正規コースを通った前回のタイムを見れば展望台から葛川辻まで7時間30分かかっているが(5:48〜13:18)今回は道が荒れていたからもあるが7時間20分もかかっている。10分しか時間短縮にしかなっていない事になる。もっとも、同じコースを通ったH12.11.23の時は4時間16分(16:16〜20:32)で行けているので今回の場合は台風直後の倒木の多さと雨で地道の緩みで通行が大変な所が多かったのもあるが。
笠捨山の登下降も急できつかったがようやく行仙宿山小屋に16:08に着く。予想通り誰もいない。雨にも会わなかったのが幸いだった。小屋の外の気温は23゚Cだが小屋室内温度は28゚Cにもなっている。

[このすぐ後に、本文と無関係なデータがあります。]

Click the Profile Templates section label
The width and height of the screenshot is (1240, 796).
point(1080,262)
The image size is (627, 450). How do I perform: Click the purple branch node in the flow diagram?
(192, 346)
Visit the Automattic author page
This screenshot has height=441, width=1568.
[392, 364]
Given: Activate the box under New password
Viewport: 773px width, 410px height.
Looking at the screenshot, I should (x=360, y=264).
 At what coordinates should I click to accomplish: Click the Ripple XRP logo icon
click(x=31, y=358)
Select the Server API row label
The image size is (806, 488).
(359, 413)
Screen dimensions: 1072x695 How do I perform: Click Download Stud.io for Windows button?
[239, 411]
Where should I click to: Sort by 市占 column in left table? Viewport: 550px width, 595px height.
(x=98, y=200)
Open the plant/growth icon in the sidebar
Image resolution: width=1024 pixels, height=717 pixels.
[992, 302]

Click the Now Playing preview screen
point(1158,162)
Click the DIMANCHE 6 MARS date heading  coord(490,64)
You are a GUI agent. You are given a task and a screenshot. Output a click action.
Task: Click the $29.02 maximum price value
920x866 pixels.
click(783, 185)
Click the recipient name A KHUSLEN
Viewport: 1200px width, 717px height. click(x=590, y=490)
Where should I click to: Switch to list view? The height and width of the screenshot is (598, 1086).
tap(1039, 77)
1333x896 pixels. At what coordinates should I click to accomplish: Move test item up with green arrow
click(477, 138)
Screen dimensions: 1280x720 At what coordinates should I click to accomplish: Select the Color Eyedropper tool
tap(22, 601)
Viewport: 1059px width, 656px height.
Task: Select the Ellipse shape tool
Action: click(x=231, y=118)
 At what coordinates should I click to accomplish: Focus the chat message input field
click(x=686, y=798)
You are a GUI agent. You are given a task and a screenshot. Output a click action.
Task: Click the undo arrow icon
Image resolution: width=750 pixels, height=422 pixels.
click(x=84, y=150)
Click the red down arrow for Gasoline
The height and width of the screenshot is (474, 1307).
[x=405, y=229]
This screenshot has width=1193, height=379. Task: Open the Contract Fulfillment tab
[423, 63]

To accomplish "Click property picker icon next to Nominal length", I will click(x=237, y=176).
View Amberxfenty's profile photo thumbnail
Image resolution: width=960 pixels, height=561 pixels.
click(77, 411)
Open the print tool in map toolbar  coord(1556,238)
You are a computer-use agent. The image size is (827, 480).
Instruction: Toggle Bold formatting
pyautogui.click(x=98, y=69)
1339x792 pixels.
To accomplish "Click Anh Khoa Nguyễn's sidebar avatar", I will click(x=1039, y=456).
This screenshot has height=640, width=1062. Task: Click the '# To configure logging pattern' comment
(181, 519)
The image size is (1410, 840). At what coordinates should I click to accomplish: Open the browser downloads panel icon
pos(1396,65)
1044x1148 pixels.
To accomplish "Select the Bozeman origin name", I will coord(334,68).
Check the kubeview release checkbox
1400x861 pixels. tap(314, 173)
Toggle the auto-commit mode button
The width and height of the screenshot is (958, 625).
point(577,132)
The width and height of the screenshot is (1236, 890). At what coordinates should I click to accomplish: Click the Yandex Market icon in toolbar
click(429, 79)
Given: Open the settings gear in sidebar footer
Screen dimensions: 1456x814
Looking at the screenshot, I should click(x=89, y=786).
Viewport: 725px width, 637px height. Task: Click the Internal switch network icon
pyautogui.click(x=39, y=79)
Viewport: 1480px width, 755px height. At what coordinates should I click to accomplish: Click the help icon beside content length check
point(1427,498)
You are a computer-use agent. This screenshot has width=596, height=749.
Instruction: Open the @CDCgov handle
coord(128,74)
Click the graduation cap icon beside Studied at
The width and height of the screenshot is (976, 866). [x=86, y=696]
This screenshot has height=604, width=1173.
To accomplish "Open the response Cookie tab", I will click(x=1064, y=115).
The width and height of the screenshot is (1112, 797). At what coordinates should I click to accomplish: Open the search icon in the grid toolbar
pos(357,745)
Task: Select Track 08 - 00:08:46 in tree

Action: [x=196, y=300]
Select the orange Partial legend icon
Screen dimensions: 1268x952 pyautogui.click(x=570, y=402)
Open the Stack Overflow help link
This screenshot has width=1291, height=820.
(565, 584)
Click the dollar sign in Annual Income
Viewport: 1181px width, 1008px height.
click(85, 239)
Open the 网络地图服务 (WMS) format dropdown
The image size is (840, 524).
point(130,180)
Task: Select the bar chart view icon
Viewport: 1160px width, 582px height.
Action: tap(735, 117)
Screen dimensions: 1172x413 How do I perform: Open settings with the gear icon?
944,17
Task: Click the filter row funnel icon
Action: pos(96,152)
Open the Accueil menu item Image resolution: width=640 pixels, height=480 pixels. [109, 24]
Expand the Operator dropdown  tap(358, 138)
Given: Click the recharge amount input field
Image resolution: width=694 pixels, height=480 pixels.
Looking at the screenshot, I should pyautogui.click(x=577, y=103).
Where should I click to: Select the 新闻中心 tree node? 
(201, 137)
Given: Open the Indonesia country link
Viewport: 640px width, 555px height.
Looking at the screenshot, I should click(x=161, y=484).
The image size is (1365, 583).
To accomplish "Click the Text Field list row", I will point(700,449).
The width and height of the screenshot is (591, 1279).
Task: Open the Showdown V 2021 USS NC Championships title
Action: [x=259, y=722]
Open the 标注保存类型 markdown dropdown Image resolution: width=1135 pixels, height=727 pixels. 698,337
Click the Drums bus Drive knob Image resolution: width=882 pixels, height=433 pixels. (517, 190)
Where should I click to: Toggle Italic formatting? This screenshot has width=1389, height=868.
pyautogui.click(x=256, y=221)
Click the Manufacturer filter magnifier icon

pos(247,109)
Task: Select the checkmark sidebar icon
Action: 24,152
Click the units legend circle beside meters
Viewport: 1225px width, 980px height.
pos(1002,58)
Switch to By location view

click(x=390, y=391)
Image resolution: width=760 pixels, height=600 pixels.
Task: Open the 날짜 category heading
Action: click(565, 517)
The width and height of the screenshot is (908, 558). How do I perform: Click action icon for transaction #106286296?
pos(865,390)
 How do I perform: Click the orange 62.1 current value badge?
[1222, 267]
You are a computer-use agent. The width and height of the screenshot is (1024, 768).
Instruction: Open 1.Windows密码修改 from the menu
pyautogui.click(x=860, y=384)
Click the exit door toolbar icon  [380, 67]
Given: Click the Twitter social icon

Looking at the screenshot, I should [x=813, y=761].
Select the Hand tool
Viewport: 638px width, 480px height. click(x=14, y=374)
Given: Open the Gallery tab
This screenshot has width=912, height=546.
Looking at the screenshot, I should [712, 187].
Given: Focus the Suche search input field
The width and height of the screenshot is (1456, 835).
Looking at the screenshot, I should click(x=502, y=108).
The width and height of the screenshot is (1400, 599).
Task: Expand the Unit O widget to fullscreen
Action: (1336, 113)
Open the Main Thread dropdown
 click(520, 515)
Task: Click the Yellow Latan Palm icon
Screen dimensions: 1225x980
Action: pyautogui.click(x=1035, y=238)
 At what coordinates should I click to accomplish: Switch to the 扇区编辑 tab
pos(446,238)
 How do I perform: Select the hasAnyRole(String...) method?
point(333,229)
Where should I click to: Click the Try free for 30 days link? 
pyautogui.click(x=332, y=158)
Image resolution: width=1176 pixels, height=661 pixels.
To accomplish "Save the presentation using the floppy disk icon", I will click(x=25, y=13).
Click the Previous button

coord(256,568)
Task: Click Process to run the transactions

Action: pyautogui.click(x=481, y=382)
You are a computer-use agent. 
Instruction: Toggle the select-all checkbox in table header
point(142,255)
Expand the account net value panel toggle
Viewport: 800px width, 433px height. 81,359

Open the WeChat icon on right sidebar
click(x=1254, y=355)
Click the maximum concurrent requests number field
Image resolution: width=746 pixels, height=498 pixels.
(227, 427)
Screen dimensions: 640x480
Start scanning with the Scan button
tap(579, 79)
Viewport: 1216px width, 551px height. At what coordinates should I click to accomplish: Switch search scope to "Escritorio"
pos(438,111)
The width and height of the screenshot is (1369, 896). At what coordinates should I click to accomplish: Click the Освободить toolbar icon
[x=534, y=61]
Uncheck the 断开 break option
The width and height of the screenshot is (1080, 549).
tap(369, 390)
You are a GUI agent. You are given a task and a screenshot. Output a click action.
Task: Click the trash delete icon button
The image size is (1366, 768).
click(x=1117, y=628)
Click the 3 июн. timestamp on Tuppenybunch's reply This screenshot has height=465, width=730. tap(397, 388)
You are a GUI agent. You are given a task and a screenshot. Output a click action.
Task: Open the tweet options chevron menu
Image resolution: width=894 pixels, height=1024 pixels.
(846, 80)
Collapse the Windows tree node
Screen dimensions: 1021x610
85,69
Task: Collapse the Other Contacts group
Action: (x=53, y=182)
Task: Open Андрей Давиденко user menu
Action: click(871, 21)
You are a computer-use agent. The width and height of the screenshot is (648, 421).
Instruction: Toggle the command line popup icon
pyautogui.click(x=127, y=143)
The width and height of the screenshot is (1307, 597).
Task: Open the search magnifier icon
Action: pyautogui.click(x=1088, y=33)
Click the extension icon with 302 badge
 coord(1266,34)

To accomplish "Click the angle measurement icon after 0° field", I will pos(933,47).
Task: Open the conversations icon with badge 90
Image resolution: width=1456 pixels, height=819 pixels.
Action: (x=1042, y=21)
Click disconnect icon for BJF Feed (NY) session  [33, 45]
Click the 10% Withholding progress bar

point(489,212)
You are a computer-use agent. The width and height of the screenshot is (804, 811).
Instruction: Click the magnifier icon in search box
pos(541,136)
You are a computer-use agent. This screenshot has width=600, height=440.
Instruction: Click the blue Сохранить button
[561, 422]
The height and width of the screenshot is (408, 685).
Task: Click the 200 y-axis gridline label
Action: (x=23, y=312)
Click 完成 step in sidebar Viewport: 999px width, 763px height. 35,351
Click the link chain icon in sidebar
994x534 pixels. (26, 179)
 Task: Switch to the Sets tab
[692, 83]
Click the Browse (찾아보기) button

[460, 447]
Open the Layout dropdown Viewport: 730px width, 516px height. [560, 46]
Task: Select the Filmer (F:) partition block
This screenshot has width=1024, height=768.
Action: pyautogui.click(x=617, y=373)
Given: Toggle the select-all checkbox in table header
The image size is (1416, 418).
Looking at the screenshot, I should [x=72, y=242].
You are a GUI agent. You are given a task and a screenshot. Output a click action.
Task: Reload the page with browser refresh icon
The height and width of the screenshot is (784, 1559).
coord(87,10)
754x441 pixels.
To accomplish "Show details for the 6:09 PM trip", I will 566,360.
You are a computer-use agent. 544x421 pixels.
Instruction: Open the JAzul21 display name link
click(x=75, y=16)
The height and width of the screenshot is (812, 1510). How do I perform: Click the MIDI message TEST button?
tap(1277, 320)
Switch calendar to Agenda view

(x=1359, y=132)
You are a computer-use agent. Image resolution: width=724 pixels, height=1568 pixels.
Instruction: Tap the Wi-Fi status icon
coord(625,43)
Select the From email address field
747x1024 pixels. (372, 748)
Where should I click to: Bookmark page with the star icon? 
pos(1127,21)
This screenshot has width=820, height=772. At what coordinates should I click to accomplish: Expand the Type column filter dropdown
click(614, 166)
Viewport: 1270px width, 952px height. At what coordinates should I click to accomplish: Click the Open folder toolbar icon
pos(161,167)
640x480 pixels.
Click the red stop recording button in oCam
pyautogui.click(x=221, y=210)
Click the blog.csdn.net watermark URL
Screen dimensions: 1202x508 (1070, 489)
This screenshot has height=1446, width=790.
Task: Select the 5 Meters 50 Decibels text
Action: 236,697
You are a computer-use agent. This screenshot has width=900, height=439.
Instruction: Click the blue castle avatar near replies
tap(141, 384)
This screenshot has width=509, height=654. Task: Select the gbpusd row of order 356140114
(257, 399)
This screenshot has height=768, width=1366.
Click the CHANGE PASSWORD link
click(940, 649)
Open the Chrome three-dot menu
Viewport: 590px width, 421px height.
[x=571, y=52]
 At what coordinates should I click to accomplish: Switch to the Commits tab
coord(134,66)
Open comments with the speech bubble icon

いろんな虫が中にいる。小さな百足までいたので火箸で捕まえて外に捨てる。天気予報によると明日は今夜半から午前中まで雨だそうなのと結構バテテいるのと右踝が痛いのを休めるため明日1日は休養する事にする。
8月12日(火)
今日は天気予報と違って夜中に降った形跡は無かった。午前中降るという予報なので予定通り小屋に留まったが暇なので写真撮影を兼ねて水場に小屋備え付けのタンクに水を汲みに行く。その時(9時頃)突然雨が少し降り出す。しかし汲み終わって帰ったら直ぐ止んでしまいその後一度も降らなかった。ある意味で悔しかった。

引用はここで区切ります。